▶ **EXCERPT TO READ**:
-- Begin --
I have a few months to burn so please help me choose a program in Taibei (there and not anywhere else because I get to live and eat for free). I have no problem with speaking and listening (I'm an ABC often mistaken for a local) but am functionally illiterate when it comes to reading and writing. And my vocabulary is a bit limited...

Can anyone tell me about:

1. Mandarin Training Center at NTNU - I've heard both good and bad things about this place. How does it fare at the intermediate level? Do they do a good job separating written and spoken portions of the curriculum, or will I be stuck trying to learn pronounciation with a bunch of foreigners? How about their intensive classes?

2. ICLP at Taida - I heard this place is more intensive than Shida, but they require a year of college-level Chinese. I took Chinese all throughout high school so I *should* be able to test at this level, but how stringently do they enforce this requirement?

3. Any other places you'd recommend? The website for CLD at Tai-Da doesn't seem to show separate written vs spoken classes, so that would probably not work?

How many overseas-born Chinese did you see in your program? Do any of these places separate the huaqiao from the real laowais?

Thanks!

Posted

First of all, I would recommend searching on this subject on forumosa.com if you haven't done so already.

I am not an ABC but I am at ICLP in Taipei. There are a lot of other ABCs in the program. ICLP has a heavy emphasis on listening and spoken so you will probably get thrown into a high intermediate or advanced class from Day 1 with about 100-200 new words every few days. Just thought I'd warn you about that ahead of time. If you suck at speaking like me, a non-ABC, then you get put in the easy class with little vocab and getting asked stupid questions you could write the answers to oh like 2 years ago. Sigh.

The only problem with ICLP is the cost. Personally I would recommend going somewhere else because I'm not sure it's worth the price tag. ShiDa is much cheaper and it seems like their students are having a better time. But I guess it depends on what you want. Arey ou a serious student who needs their a** kicked to do boatloads of work and learn tons of new stuff in a short period of time? Or someone who wants to learn and get a cultural experience at the same time? Not that I'm bitter... but I feel like with the amount of homework I get every night I don't feel like I have much time to experience much else.
-- End --
▶ **STORED ROWS**:
-- Begin --
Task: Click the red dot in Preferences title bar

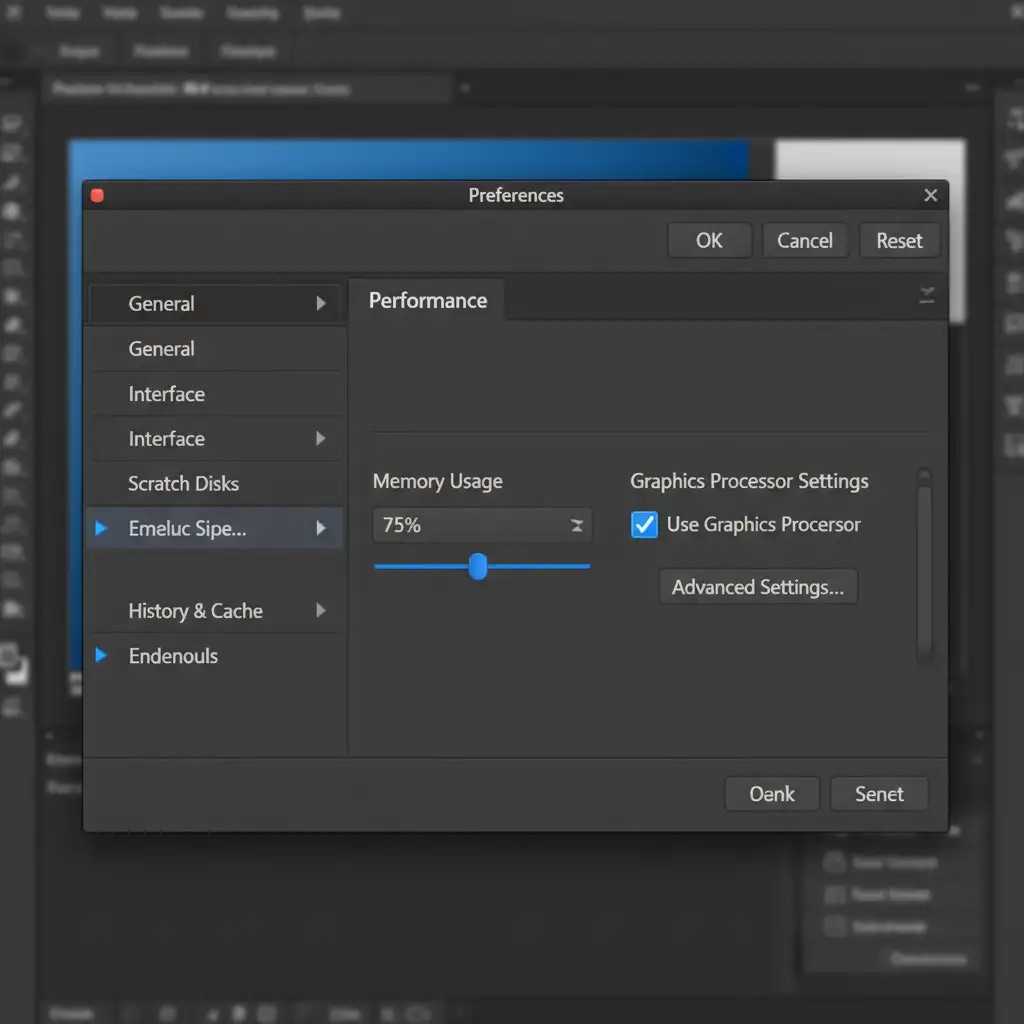Action: pos(97,196)
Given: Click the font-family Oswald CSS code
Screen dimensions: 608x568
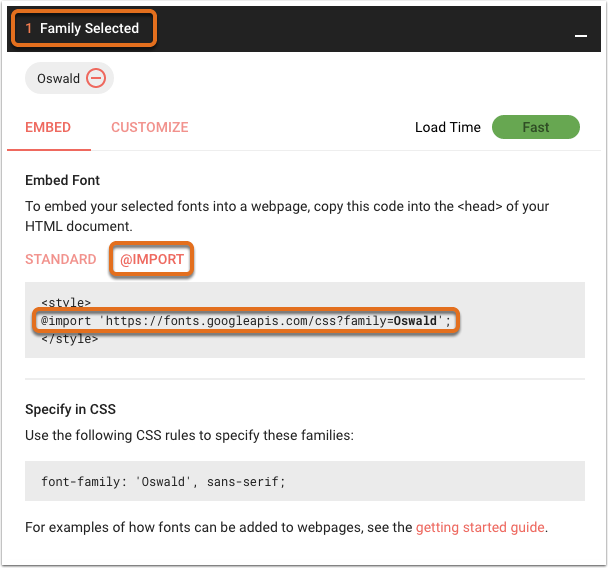Looking at the screenshot, I should click(163, 482).
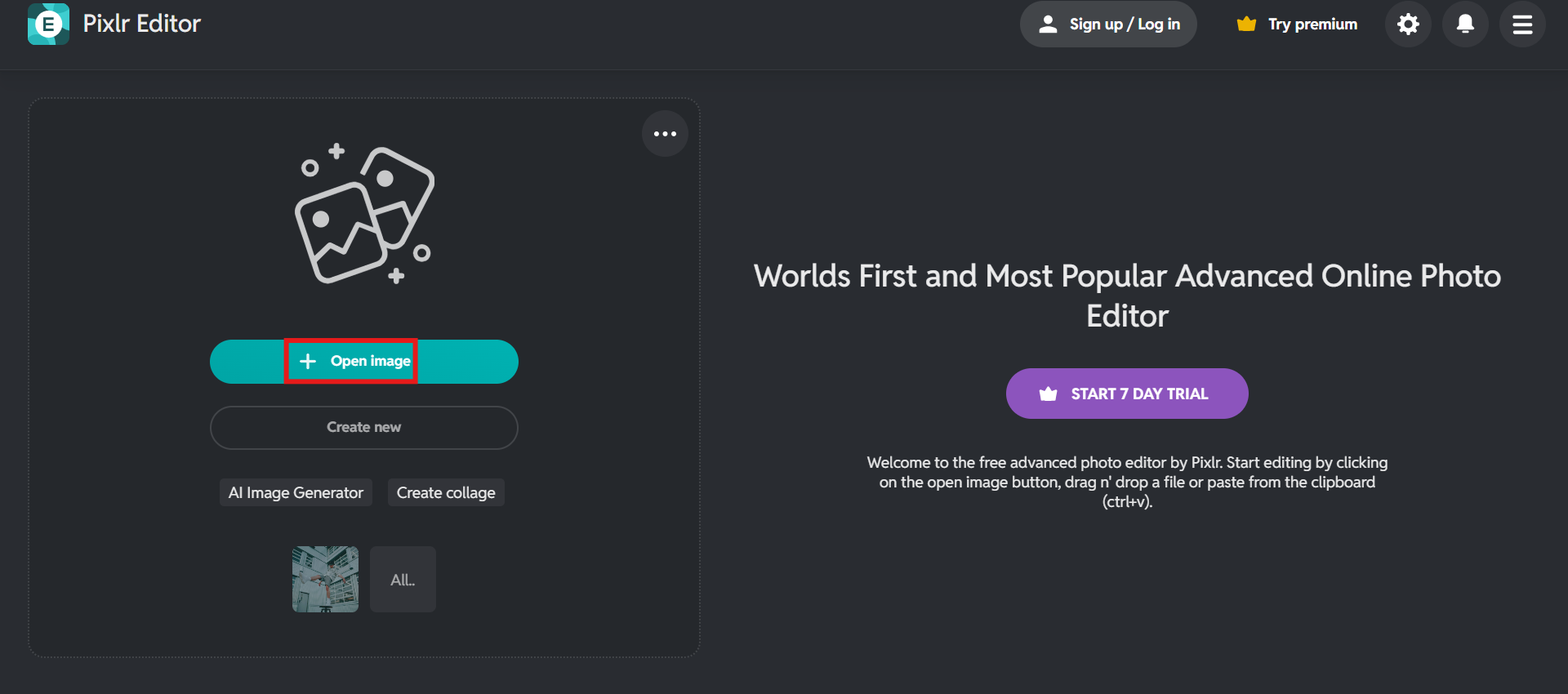This screenshot has width=1568, height=694.
Task: Open the hamburger main menu
Action: (x=1521, y=24)
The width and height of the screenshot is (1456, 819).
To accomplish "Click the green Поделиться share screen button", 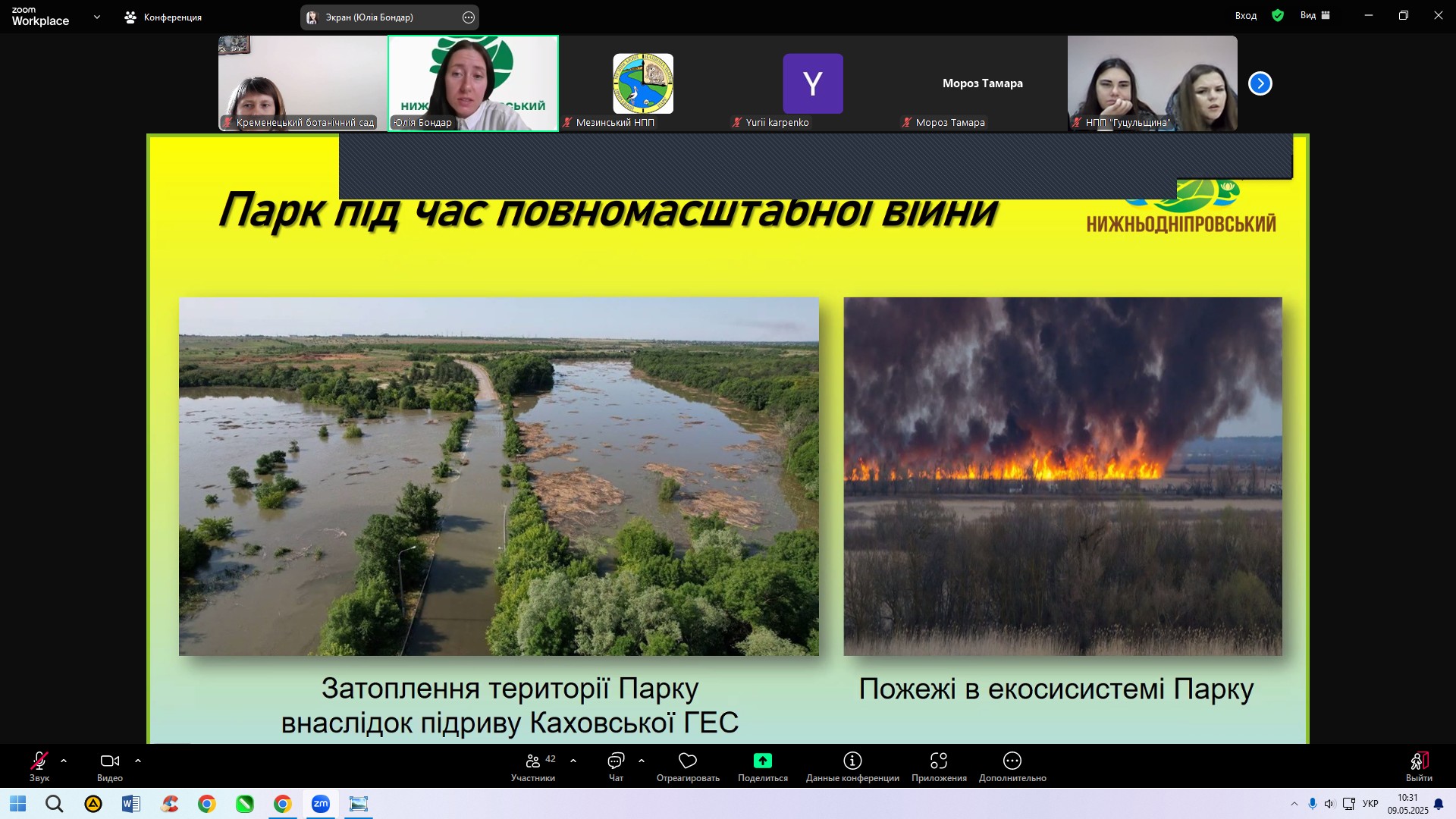I will pos(762,761).
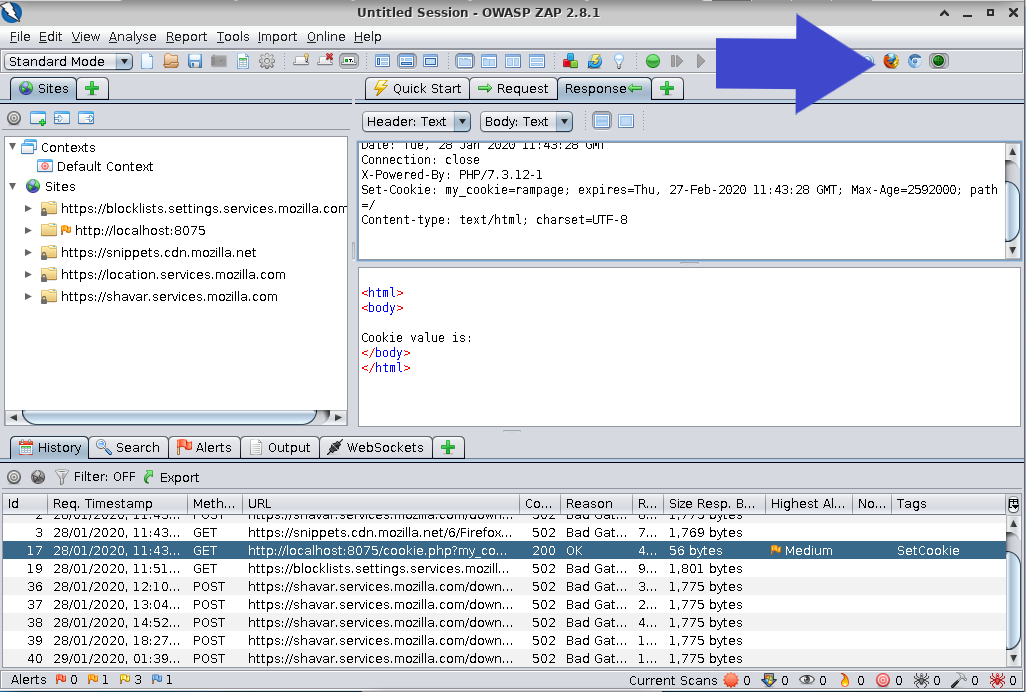This screenshot has width=1026, height=692.
Task: Open the Standard Mode dropdown
Action: pyautogui.click(x=69, y=62)
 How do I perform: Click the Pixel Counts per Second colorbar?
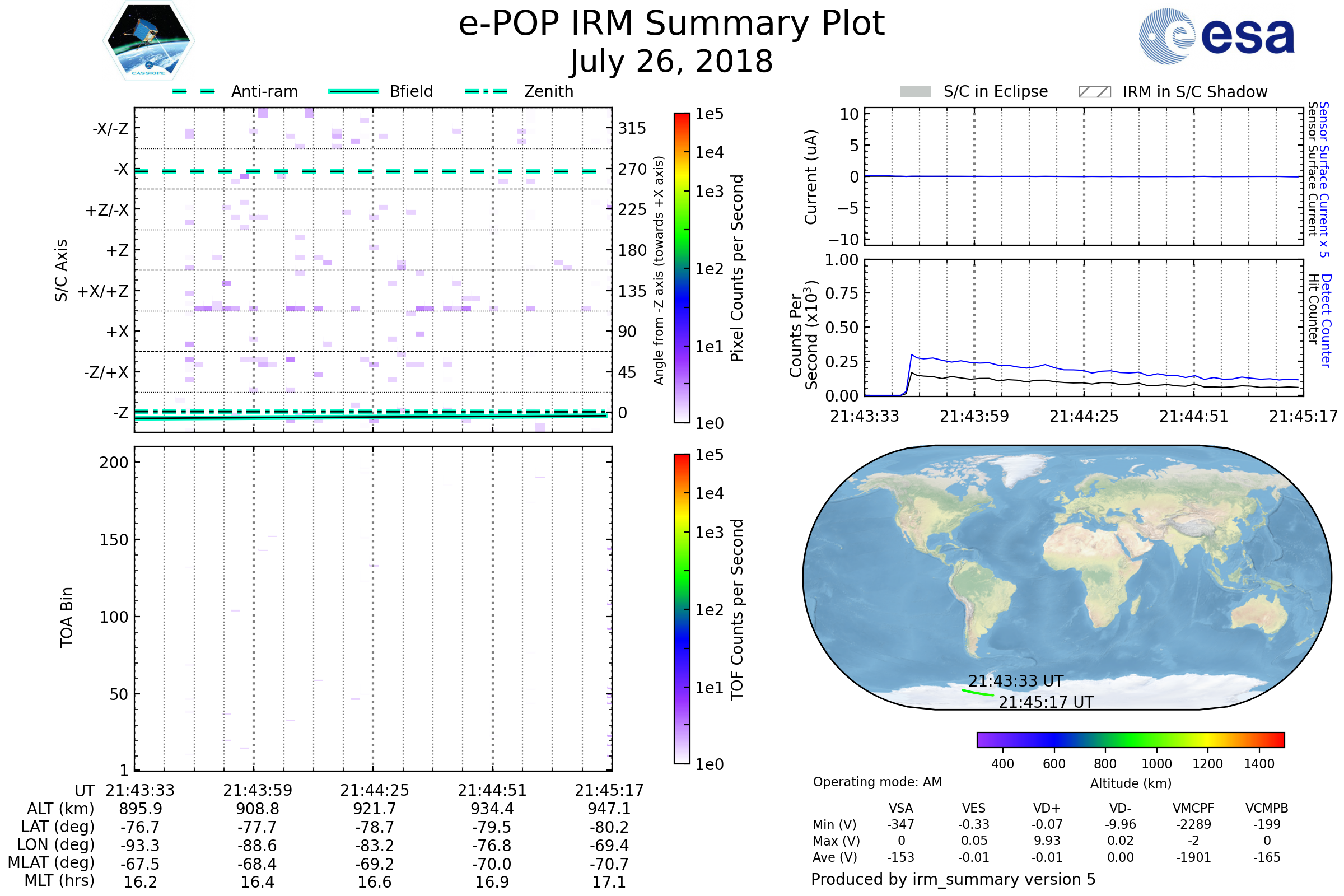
-- End --
Quote the forum thread about Mandarin programs in Taipei, starting at "1. Mandarin Training" and ending at "enforce this requirement?". The rows are separate from the forum thread about Mandarin programs in Taipei.

1. Mandarin Training Center at NTNU - I've heard both good and bad things about this place. How does it fare at the intermediate level? Do they do a good job separating written and spoken portions of the curriculum, or will I be stuck trying to learn pronounciation with a bunch of foreigners? How about their intensive classes?

2. ICLP at Taida - I heard this place is more intensive than Shida, but they require a year of college-level Chinese. I took Chinese all throughout high school so I *should* be able to test at this level, but how stringently do they enforce this requirement?